* Exercise requirements:
Among the entries below, count each line holding the word "Privacy". Write only the number.

* Records from a collection:
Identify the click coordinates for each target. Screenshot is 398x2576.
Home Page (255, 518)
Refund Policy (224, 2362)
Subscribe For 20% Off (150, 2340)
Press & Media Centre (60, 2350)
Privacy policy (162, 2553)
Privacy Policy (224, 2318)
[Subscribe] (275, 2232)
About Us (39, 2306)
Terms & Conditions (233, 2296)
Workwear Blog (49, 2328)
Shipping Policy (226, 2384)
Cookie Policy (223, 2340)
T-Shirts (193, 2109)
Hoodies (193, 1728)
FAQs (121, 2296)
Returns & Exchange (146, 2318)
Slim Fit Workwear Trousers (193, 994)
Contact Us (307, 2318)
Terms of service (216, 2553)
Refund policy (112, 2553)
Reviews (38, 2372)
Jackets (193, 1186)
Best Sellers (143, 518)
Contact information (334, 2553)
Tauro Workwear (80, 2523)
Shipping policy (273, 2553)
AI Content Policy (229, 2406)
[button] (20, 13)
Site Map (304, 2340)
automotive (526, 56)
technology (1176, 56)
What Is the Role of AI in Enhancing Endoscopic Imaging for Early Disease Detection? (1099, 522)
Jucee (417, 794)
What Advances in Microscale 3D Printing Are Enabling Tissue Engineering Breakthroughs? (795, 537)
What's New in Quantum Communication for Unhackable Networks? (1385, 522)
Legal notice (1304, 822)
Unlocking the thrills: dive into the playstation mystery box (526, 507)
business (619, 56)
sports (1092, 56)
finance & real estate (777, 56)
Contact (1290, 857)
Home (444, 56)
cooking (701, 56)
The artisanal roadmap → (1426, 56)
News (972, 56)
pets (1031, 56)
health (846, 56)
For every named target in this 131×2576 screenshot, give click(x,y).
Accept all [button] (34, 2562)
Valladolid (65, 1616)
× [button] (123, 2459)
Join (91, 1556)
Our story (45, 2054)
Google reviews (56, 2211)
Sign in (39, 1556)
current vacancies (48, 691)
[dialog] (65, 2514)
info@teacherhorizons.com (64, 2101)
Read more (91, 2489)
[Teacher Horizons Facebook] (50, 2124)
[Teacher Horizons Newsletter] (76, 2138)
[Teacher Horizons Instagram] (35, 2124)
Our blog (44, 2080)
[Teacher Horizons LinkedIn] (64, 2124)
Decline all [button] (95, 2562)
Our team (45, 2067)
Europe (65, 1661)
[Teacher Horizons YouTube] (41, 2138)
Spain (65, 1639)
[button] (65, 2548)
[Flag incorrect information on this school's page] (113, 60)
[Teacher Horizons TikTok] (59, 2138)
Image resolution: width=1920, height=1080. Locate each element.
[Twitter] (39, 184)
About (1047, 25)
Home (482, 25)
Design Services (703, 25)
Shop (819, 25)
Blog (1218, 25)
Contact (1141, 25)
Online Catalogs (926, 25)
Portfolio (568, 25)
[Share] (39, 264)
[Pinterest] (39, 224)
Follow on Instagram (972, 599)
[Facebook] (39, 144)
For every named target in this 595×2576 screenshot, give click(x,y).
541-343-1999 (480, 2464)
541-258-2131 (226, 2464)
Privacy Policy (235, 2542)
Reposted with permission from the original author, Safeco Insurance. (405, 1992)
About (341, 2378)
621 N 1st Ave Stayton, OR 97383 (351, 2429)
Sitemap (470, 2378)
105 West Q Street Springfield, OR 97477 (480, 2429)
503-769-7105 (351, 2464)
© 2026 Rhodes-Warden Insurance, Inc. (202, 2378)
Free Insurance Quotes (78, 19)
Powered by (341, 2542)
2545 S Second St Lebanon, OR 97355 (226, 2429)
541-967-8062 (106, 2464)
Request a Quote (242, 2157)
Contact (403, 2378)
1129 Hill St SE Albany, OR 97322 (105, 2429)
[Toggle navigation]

* Response to the task:
3